広々とした駐車場を迂回する歩道を通って敷地の外へ出る。桜の花柄がまだそこここに落ちていて、そうか、これは桜並木なんだな、と思う。見上げると薄緑の葉が揺れている。桜の花が咲いてたら良かったのに。そしたら、ふたりでその下を歩いて帰るのに。何でだかそんな事を考えながら白澤くんの前を歩いた。
歩道が終わると小さな川が見えてきて、そこに架かる橋は中央にある塔からワイヤーが斜めに伸びているタイプだ。車道はなくて、歩行者のお散歩用にしてはなかなか凝った造りをしている。

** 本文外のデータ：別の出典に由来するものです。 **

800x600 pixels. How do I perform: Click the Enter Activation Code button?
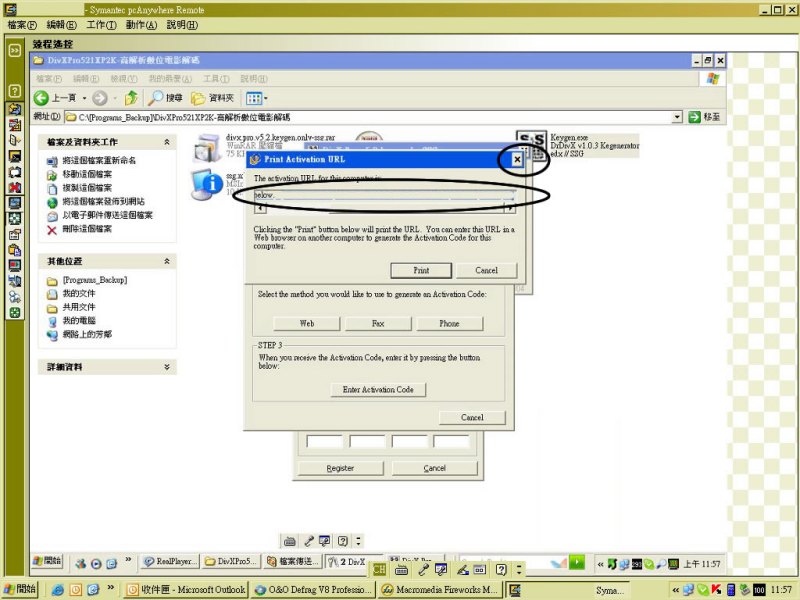pos(378,389)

今回も前回も、ここに来る時にはそれに気が付かなかった。意識しないと気が付けないものってたくさんある。例えば、そう。私の隣にも。
「茉里奈、元気そうで良かったね」
「だな」
「お母さんも優しかったね」
「あの様子だと、直にしっかりした調査も入れてくれそうだ」
「標高地形図に説得力があったかも」
「それはそういう作戦だから」
「作戦?」
疑問を込めた声に白澤くんは、はにかむように笑って足を止め、橋の欄干に向き直る。それで、私も立ち止まって同じ方向を見る。
足の下を川が流れて行き、土手の斜面には菜の花が咲いて、柔らかな風にふわふわと気持ち良さそうに揺れていた。今なら何か、決定的な事を言えそうな気がする。伝えなくちゃ。
「白澤くん、あの」
とりあえず声に出してみる。けれどその先が続かない。伝えるって、でも何を? 何て?
また私は言葉が上手く出てこない。これ、克服したいなって思ってるのに。でも今までの「伝えなくても別にいいか」とかではなくて、今回は「ちょっと重要過ぎて間違えたくないから口に出すのが難しい」なのでは。進歩、なのかも知れない。

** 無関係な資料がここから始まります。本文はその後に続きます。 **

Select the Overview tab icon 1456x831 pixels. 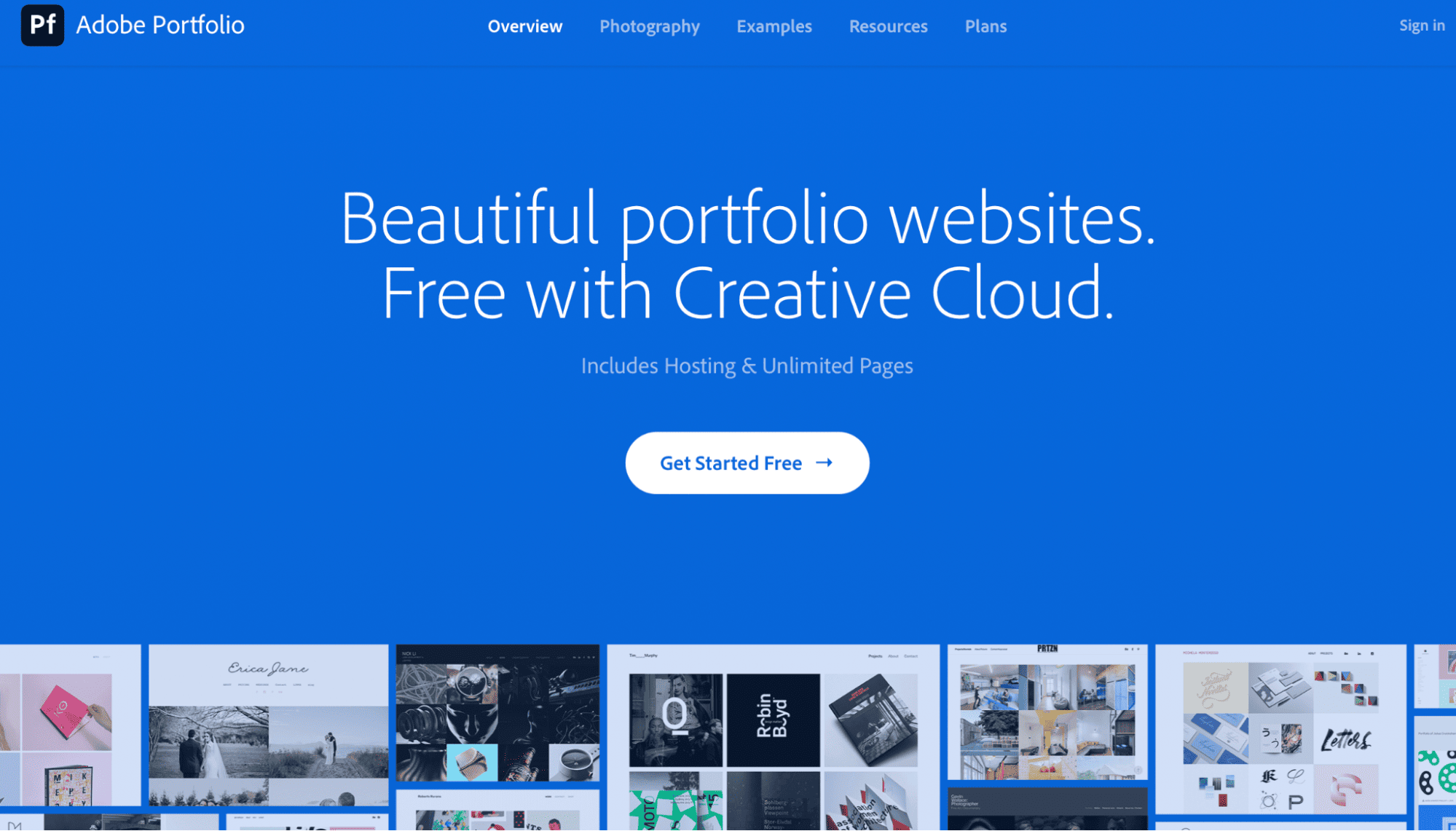[524, 26]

考え込む私を横目で見ていた白澤くんが少し笑ってから、川から病院の方へと目線を動かした。またそれを追いかける形になりながら、思ったことを口にする。
「病院の敷地、河岸段丘だね」
「……あぁ、確かに」
あんまり文脈の繋がらない事を口にしたせいか、一瞬の空白のあとで白澤くんが頷く。ちょっと面白そうな顔。それに勇気づけられるように「じゃなくて」と続ける。

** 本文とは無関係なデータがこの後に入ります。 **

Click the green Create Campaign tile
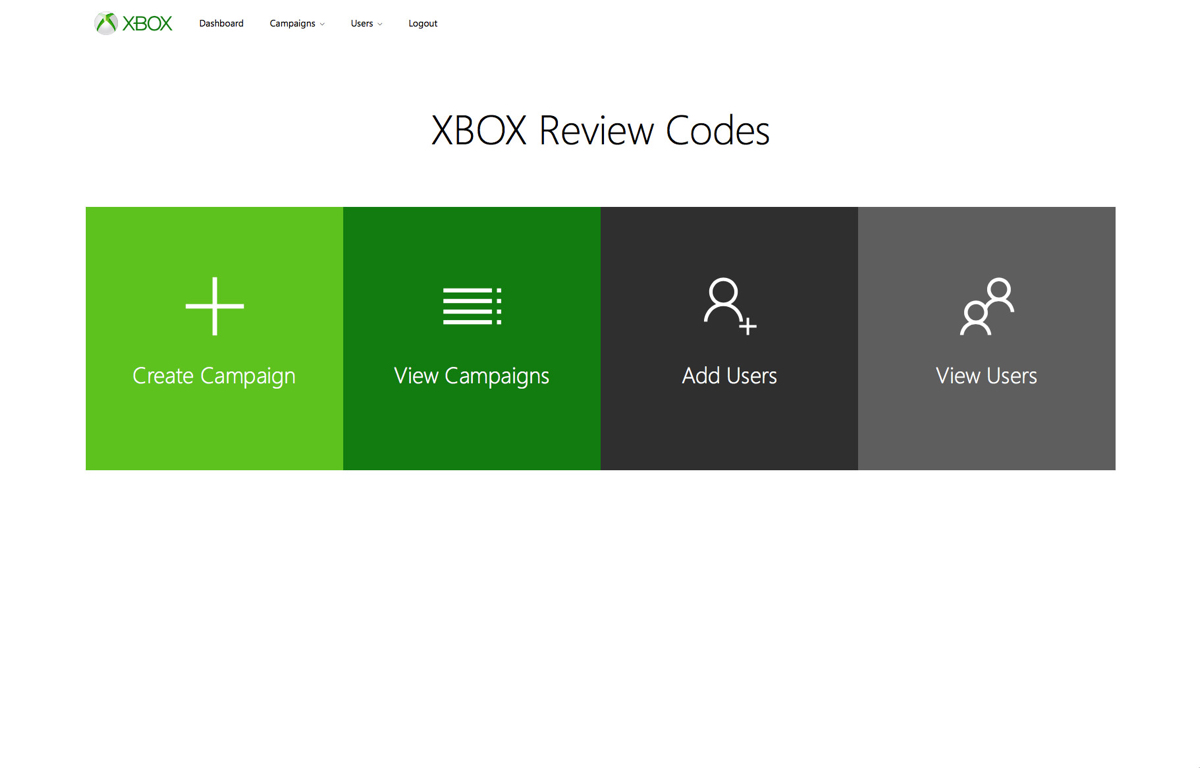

その瞬間、ほんとうに一瞬の間だったけれど、いろんな人の顔が頭の中を通り過ぎたように思う。萌音と神崎くん、彩花ちゃんと藤原くん、三浦さんや小津先輩や土方先輩。それに茉里奈と関口くん。どうかどうか、私に勇気をください。胸の中でそう唱える。
「私、地学部に誘ってもらってすごく良かった」
「それは光栄だ」
「出来ればこの先もこうやって、いろんなものを見たり、聞いたり、不思議だと感じるものを解明したり、それを楽しんだりして過ごしたい」
「うん」
「……その時に、できれば私の隣には白澤くんがいて欲しい。そんな事を思うのは、これは……これは、なんて呼んだら良いんでしょうか」
思わず目を瞑りながら、精一杯振り絞るように出した声はきちんと隣に届いたようで、白澤くんが息だけで笑うのが分かる。
「たぶんだけどそれ、俺にも同じ気持ちがありますね」
「ほんと?」
かしこまった口調でそう答える隣を見上げると、白澤くんは照れた顔でこちらを見ていた。冷静なのにお茶目で、照れ屋なのに大胆で。一緒にいると時間を忘れるほど楽しくて。
「そこで桃井さんに提案なんだけど」
「……なんでしょう」
「良かったら、手を繋がないかな」
「つ、繋いで、みようか」
呟くような返事のあとに温かな手が私の手を包み込む。緊張のあまり私は目をつぶり……けれど、それが途中で動きを止めて、私は恐る恐る目を開けてみる。
「ちょっと、それ」
「……あ」
「開かんのかーい」
つい作っていた握りこぶしを解いて、それからやっと白澤くんと手を繋ぐ。白澤くんはよっぽど面白かったらしくしばらくの間笑ったままだったけれど、それは私も同じことで、ふたりして肩を揺らしながら橋の続きを渡る。
空には刷毛でひいたような薄い雲がたなびいていて、陽射しはやわらかくて、空気はちょうど良くあたたかい。あらためて周りを見渡してみると、世界はきれいな春だった。